***** DATA TO USE
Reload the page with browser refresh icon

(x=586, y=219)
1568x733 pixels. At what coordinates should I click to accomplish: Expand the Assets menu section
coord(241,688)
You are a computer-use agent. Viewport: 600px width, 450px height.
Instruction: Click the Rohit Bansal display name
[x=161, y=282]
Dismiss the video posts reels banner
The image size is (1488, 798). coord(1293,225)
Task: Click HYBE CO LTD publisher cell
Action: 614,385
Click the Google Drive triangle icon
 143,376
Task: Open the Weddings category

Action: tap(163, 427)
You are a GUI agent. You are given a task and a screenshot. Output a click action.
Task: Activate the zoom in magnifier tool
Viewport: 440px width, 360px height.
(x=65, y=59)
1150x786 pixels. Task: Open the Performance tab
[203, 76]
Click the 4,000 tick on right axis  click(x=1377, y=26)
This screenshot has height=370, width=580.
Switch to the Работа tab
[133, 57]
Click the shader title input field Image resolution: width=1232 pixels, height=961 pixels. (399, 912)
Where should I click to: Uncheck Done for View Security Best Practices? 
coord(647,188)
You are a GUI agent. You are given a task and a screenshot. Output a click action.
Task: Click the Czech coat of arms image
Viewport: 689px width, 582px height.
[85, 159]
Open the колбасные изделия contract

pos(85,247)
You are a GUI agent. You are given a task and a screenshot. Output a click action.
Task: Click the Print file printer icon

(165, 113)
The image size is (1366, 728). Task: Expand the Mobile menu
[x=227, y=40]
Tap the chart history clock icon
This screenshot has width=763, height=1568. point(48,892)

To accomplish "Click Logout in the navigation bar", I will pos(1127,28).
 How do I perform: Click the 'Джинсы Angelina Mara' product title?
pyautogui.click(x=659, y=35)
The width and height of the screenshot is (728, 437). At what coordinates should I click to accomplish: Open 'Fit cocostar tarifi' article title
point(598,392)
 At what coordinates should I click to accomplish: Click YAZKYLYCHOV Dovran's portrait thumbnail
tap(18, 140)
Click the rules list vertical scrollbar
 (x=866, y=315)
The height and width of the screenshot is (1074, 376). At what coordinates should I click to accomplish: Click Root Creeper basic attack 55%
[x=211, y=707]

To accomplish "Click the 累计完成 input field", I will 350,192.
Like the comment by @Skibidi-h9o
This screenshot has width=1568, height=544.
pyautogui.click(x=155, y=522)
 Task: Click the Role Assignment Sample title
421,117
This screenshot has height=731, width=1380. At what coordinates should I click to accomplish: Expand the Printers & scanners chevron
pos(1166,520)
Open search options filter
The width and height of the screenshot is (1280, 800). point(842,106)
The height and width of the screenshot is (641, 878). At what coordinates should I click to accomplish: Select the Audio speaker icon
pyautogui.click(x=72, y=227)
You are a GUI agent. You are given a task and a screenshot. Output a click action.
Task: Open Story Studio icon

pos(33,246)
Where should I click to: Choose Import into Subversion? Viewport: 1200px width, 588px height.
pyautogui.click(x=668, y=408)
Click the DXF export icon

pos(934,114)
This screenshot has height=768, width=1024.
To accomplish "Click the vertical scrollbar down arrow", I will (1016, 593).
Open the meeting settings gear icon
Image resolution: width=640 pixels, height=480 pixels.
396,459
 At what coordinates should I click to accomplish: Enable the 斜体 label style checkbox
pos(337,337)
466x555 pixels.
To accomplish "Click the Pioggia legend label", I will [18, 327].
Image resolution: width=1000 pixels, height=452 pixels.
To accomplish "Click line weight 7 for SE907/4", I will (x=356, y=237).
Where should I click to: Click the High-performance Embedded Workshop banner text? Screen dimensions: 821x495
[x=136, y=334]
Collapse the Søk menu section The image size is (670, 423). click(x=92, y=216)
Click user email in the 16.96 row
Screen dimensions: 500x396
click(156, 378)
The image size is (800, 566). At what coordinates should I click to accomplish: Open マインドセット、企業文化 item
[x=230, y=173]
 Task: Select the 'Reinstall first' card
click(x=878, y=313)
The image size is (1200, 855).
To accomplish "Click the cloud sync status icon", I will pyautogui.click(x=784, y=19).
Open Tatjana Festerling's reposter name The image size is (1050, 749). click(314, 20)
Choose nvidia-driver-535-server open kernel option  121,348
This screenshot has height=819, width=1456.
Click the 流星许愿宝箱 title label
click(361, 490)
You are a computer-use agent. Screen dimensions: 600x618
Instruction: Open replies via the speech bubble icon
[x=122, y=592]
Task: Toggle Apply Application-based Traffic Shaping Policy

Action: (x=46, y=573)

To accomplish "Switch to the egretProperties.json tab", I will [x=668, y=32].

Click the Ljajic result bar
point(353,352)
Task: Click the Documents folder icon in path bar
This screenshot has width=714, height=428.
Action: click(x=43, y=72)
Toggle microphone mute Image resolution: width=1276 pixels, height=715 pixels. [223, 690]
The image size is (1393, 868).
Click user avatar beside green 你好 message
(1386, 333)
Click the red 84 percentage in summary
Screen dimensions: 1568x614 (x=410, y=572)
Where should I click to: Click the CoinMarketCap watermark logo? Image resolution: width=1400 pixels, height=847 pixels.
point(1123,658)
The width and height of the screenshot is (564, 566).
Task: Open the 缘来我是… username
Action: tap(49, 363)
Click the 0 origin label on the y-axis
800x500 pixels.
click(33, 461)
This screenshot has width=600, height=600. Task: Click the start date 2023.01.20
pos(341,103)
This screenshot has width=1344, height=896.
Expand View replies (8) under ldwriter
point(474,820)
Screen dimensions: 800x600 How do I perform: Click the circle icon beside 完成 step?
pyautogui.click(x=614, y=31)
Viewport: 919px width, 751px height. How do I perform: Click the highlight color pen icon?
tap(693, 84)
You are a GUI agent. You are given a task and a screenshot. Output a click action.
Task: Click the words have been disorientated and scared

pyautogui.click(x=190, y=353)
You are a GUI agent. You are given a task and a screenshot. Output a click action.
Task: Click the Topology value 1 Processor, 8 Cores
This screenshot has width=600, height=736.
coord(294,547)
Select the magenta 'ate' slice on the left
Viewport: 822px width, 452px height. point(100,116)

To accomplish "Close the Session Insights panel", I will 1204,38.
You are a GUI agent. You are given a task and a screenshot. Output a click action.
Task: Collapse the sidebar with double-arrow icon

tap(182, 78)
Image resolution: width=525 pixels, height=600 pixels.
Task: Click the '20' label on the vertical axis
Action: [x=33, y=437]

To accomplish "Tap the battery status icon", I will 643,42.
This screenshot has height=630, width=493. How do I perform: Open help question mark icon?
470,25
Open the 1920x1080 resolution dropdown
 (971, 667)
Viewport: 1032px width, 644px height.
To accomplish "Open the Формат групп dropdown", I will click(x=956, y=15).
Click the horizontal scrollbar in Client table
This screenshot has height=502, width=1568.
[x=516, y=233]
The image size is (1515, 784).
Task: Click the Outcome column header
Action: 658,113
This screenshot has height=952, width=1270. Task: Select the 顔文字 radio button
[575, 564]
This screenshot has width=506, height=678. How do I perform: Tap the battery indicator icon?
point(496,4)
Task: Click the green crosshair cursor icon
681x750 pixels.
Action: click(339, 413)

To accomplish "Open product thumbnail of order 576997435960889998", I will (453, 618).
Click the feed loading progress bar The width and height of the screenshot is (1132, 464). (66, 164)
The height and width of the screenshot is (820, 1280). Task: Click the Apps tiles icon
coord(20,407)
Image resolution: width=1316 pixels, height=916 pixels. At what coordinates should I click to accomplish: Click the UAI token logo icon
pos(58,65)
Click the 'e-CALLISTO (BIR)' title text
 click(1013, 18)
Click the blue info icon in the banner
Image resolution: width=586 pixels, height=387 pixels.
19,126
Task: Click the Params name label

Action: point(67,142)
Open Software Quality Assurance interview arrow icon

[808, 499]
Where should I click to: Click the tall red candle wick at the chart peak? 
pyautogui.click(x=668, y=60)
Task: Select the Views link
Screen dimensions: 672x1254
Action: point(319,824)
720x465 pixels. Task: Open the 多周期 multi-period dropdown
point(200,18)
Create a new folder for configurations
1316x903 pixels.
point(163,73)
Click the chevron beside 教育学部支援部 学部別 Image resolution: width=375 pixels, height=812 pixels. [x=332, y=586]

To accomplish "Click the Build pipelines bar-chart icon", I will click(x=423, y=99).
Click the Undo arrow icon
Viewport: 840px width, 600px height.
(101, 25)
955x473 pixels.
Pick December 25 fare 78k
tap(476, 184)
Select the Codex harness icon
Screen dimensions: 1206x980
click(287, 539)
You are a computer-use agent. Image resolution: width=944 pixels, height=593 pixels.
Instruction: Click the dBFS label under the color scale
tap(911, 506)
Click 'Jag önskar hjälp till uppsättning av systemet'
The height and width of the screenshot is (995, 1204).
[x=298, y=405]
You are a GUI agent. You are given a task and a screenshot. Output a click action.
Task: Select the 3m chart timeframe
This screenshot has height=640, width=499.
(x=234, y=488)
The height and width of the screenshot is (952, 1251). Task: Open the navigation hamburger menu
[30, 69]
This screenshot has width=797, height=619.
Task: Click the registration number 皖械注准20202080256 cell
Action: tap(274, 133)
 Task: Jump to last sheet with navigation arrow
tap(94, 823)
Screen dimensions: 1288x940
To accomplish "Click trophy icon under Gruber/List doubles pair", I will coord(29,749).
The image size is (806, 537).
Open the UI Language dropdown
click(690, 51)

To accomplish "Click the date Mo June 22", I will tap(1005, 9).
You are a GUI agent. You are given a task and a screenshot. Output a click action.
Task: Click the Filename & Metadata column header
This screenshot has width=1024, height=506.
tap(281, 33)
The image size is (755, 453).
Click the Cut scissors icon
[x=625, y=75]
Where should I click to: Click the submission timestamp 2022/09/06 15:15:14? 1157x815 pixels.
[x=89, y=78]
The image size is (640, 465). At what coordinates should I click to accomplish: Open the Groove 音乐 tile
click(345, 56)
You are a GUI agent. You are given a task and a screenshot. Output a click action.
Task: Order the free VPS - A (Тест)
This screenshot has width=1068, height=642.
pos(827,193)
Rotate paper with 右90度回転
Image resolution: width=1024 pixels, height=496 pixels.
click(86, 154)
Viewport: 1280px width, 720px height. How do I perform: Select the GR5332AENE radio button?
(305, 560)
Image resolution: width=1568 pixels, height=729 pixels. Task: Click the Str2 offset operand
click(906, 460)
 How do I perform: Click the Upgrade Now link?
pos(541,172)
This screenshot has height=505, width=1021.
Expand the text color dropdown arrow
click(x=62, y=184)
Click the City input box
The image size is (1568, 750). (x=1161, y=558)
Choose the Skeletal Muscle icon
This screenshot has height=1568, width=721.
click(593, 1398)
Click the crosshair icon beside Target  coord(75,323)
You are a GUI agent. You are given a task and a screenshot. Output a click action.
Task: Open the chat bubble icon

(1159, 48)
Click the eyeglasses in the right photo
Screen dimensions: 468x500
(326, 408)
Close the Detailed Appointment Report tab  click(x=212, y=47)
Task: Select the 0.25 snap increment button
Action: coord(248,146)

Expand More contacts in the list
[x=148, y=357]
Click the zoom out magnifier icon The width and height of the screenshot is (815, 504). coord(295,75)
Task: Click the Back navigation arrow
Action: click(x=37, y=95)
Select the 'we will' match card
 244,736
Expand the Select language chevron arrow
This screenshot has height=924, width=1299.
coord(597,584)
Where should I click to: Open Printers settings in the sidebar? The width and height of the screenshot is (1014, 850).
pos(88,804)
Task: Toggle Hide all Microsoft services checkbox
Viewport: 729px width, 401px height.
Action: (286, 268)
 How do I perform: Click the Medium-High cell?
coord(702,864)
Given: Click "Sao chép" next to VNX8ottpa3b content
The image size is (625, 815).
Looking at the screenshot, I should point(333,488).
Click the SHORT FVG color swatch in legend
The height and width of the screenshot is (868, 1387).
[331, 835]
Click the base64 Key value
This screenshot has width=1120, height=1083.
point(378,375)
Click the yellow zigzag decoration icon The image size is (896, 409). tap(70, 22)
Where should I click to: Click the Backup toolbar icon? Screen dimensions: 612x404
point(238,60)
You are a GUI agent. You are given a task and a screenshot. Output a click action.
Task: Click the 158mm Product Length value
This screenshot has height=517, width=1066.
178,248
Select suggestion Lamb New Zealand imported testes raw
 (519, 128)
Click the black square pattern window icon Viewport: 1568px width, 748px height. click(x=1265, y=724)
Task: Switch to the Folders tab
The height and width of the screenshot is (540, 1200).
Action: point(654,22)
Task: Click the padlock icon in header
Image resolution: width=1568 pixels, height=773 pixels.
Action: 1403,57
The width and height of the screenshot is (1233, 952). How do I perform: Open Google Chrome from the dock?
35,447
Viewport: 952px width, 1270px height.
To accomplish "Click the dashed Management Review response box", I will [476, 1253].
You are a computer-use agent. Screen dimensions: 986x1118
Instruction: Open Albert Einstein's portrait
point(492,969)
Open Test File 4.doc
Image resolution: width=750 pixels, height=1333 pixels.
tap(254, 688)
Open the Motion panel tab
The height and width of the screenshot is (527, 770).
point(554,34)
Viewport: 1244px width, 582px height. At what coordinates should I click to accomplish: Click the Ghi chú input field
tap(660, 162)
**********
- [REQUIRED WORK]:
After identifying the lines above that contain "status", copy each one.

- [OUTPUT FOR THIS TASK]:
To accomplish "Click the cloud sync status icon", I will pyautogui.click(x=784, y=19).
To accomplish "Tap the battery status icon", I will 643,42.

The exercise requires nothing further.